Don’t ignore the problem:
The ‘out of sight, out of mind’ mentality is one that many practice when dealing with mounting debt. It is a coping strategy that works in the short term but the more you ignore financial trouble, the more it accumulates. High interest rates and additional fees will cause debt to grow while it remains unpaid. Although it is difficult and embarrassing, it is important to talk to creditors and lenders if you are having difficulty repaying loans. Many creditors would prefer to work out a payment plan with you because it is better for them to receive the money in smaller installments than not at all. This is particularly important if you have been made redundant or have gone through a divorce; lenders won’t know your situation until you tell them.

Don’t forget to make a budget:
If you are in financial trouble, chances are your budget making (and budget sticking) skills are not entirely up to scratch. Financial planning is an incredibly important part of getting out of debt, so make sure that you create a budget that you can afford. A good part of budgeting is managing your banking so it is wise to consider all of the options when choosing where to store your money. Overdrafts and credit cards can be a tempting quick-fix for those in a tight spot but they will eventually have a devastating effect on your finances if they remain unpaid. Opening a basic bank account can combat these issues because they do not offer an overdraft facility or a credit card; they are essentially just places to store your money.

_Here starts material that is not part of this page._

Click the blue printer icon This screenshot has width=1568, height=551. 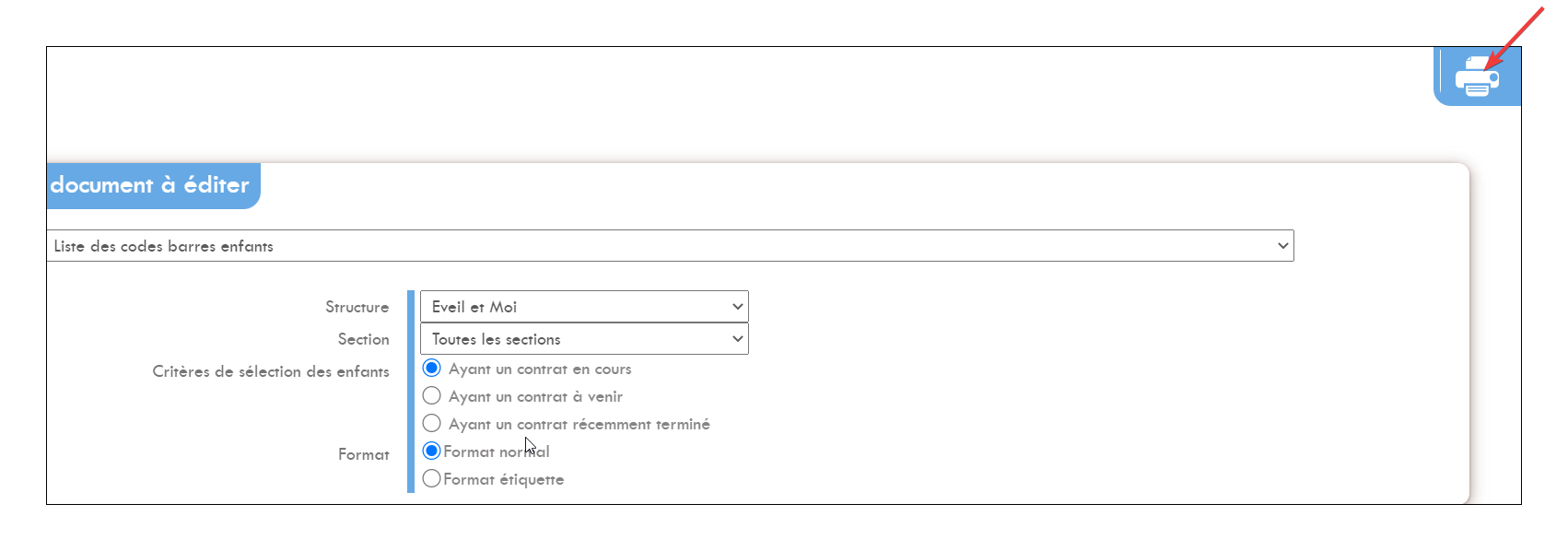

Don’t promise to pay more than you have:
Negotiations with creditors can become aggressive and when they do, reassuring that you will pay a large sum of money can be a reflex. Of course, it is stressful when lenders hound you and threaten you with debt collection. However promising to pay what you don’t have will be damaging to your own finances and will complicate the relationship you have with the lenders. It can make them unwilling to renegotiate your loan terms in the future and can even result in lawsuits to obtain the money owed.

In essence, the trick to getting out of financial trouble is to think clearly, plan for the future and stick rigidly to a budget. It can be helpful to visit a financial counsellor who will help you have important conversations with your creditors. By avoiding the mistakes above, you can begin to plan for a brighter and more secure financial future.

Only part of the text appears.